To learn together online
Topic 3 in the ONL172 course is “Learning in communities – networked & collaborative learning”. It has been an interesting subject:
I think I’m like most peaople: I like to collaborate. But I think it sometimes is easier to “do it myself”. I believe we are constructing knowledge together by articulating our thoughts, by challenging and buildning on each other’s thoughts, like Vygotskij expresses. But I also think behaviorist’s has something to add. You get quick rewarding feedback by doing it yourself. In the long run I think we have to collaborate and listen a lot to learn. This theme has enlightened the impotance and posibilities on buildning online networks for learning.
I am trying to build real collaborative learning experiences online in my teaching. I can see differences when discussions are held in an online forum, compared to video meeting discussions. When you see the face, I see more willingness to really listen. This makes me wonder: Is there tools that can make collaboration more natural?
Couros (2017) gives a lot of examples for true collaboration, for example collecting idés through a shared document. He compares collaboration to directing a choir. He also emphazis the importance of being connected emotionally, and includes creative and fun collaborative activities in his courses. Another interesting aspect was that he inspire students to interact with the world, to build their digital identity, their learning networks, and to own their learning process. If students show their learning in blogs and/or summarizing videos, they are simultanously biulding their knowledge and their own brand.
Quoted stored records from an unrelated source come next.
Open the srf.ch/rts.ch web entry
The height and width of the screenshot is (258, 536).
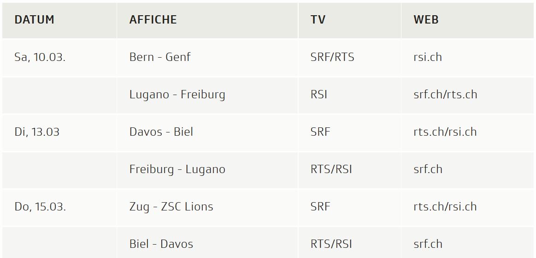(x=445, y=95)
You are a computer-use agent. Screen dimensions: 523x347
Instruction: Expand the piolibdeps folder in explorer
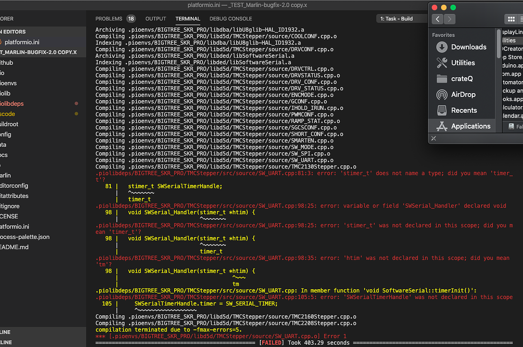(12, 104)
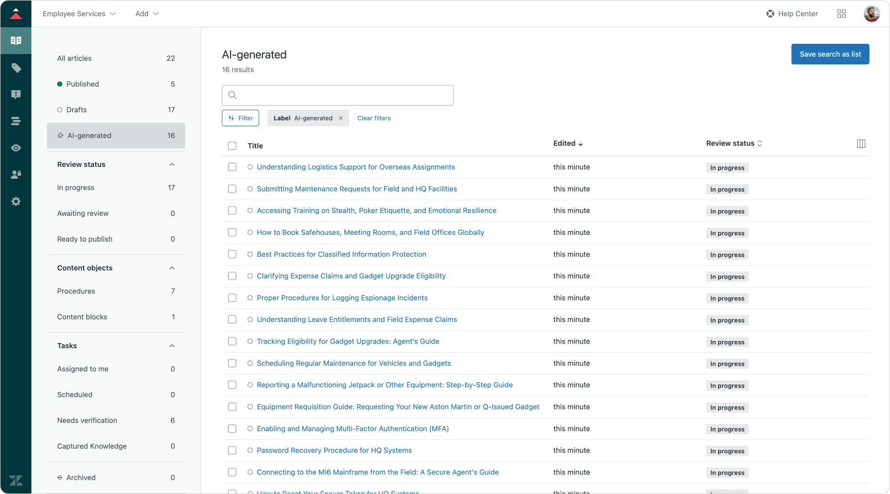The width and height of the screenshot is (890, 494).
Task: Toggle the select-all checkbox in table header
Action: (232, 146)
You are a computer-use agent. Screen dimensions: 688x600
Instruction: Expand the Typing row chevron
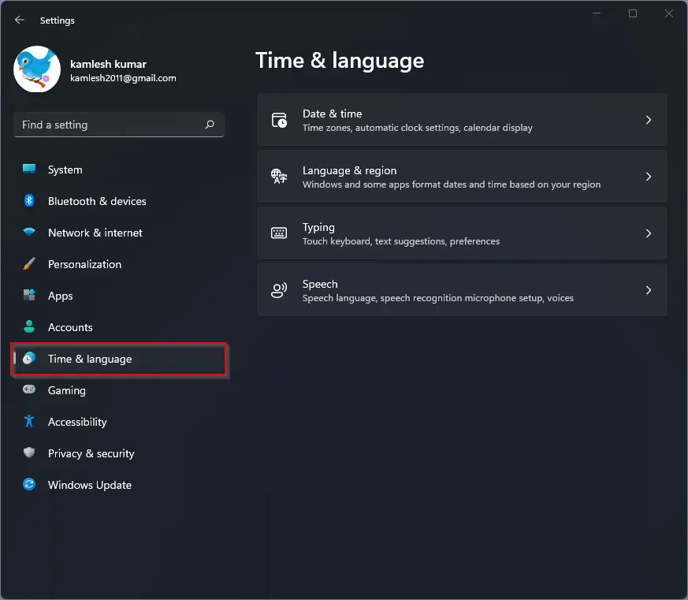pos(649,233)
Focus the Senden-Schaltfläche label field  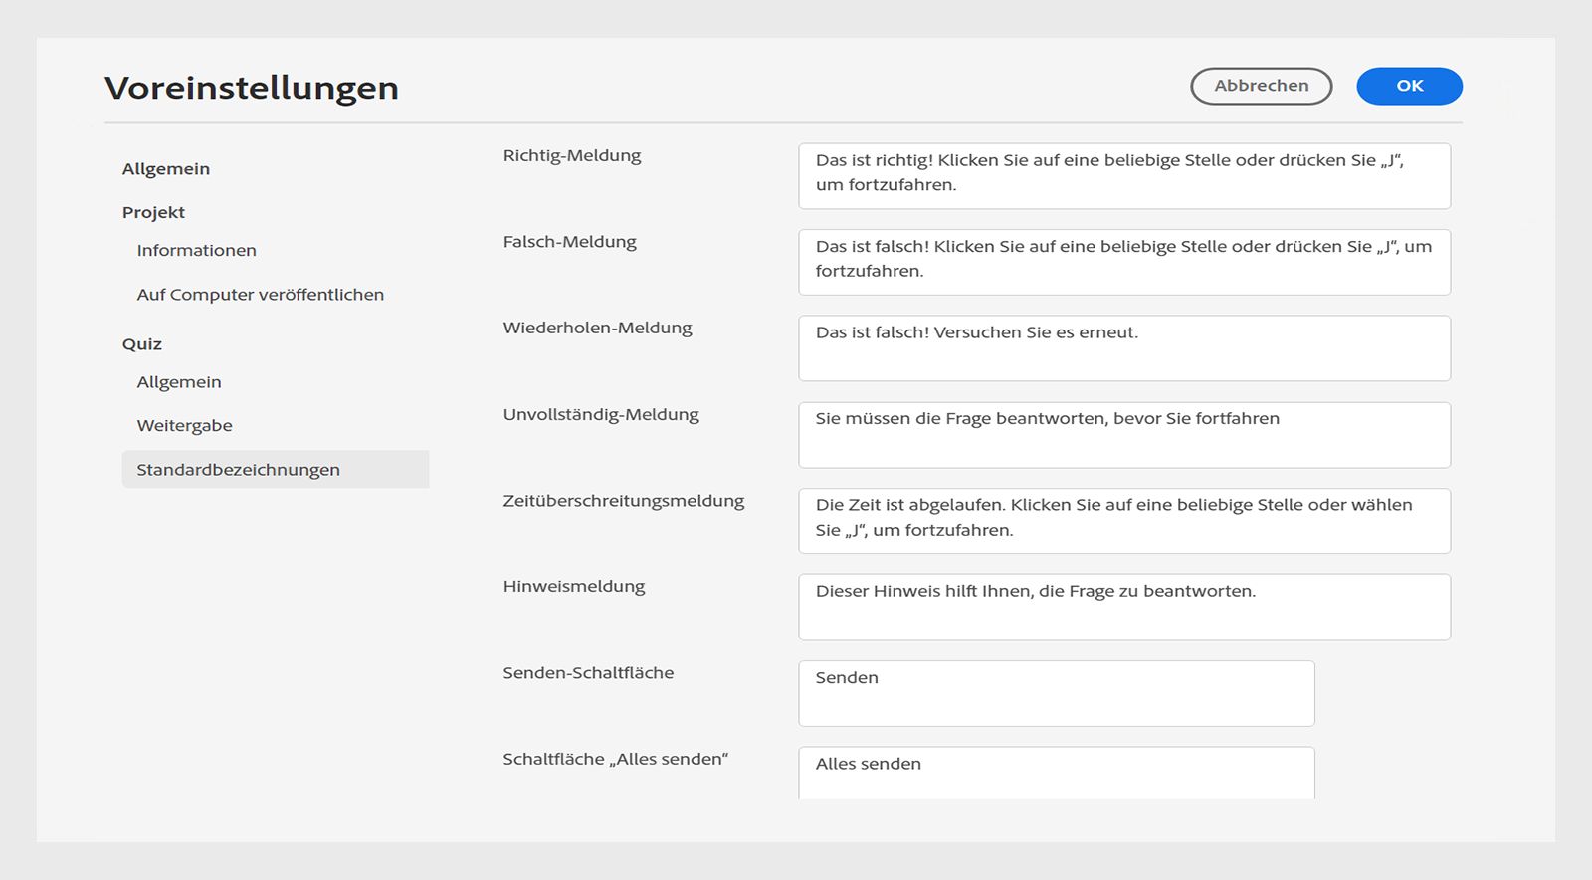point(1056,693)
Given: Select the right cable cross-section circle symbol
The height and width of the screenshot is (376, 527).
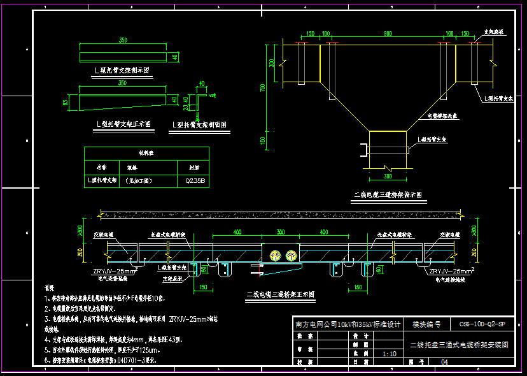Looking at the screenshot, I should pos(292,256).
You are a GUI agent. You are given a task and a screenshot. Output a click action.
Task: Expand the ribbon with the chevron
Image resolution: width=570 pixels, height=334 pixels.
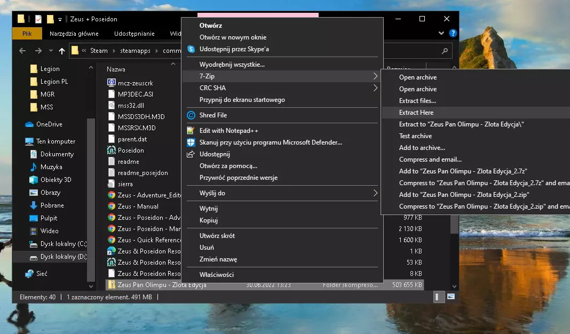pos(441,33)
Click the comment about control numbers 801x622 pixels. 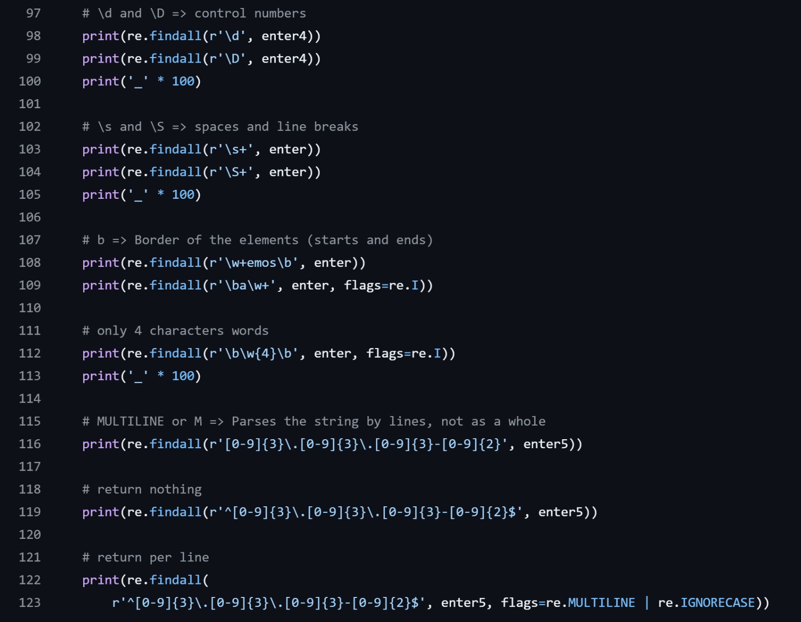pos(194,14)
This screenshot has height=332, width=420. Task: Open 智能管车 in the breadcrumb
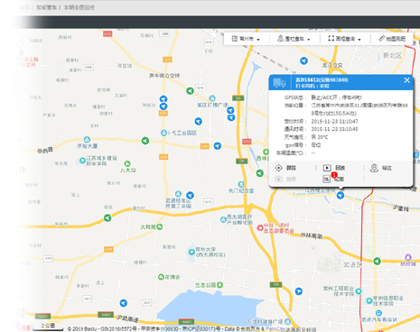tap(46, 7)
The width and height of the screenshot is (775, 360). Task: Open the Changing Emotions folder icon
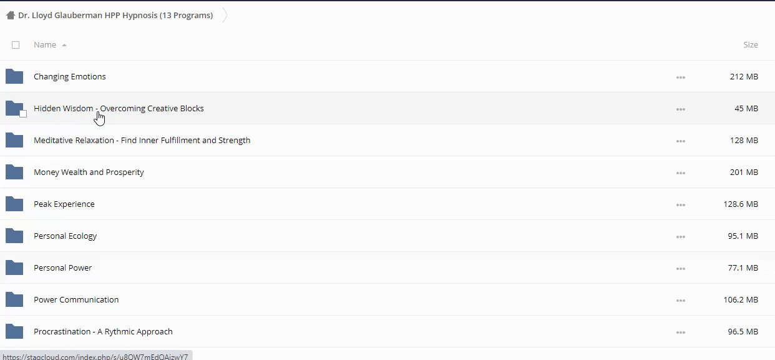coord(14,77)
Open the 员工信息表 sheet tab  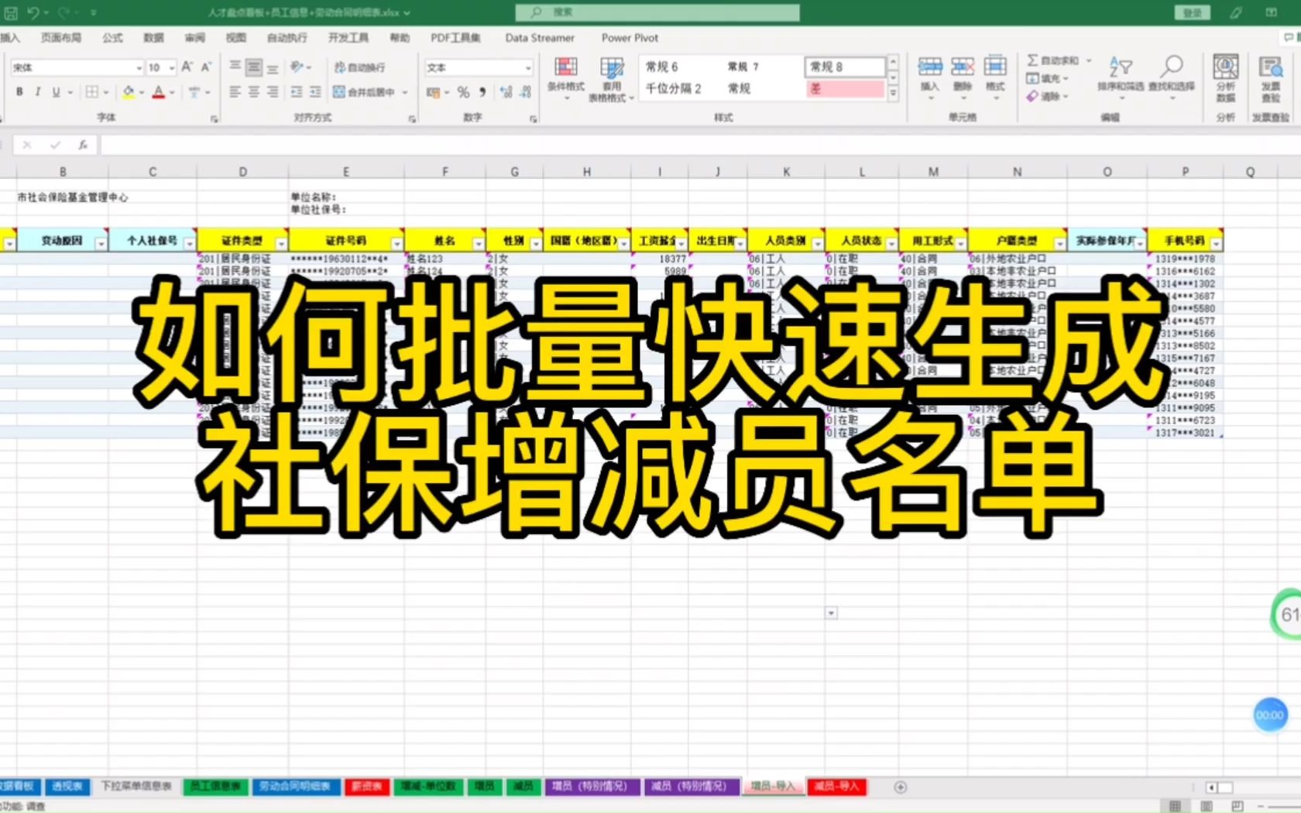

Brindley, Blaschke & Walti (2009) points out that assessment isn’t the most significant factor to make collaborative learning effective. They points out other important factors instead: Clear expectations, to really build relations, relevant group tasks, and that the teacher follows the group closely and support if needed. Capdeferro & Romero (2012) agrees with these factors and adds that you have to make the learning model clear for clearer expectations. They also emphasis that assessments is good to vary between individual and group assessments. These finding don´t seem new and revolutionary, even though it is always good to have reminders. To find out more I looked into Wenger (2010). I really like his approach on lifelong widened learning in his theory. Like the social cultural perspective on learning, he lifts the importance of building knowledge together in a social context. Knowledge is build together and negotiated between the participants. The group builds a common knowledge and has a history of this, and the becomes a “community of practice”, CoP. As communities can, and are, linked together, as can personal learning networks, PLN, be. I see similarities between PLN and CoP. Sometimes there are the same, but you can also have looser networks, with people and resources more loosely connected and without that defining history.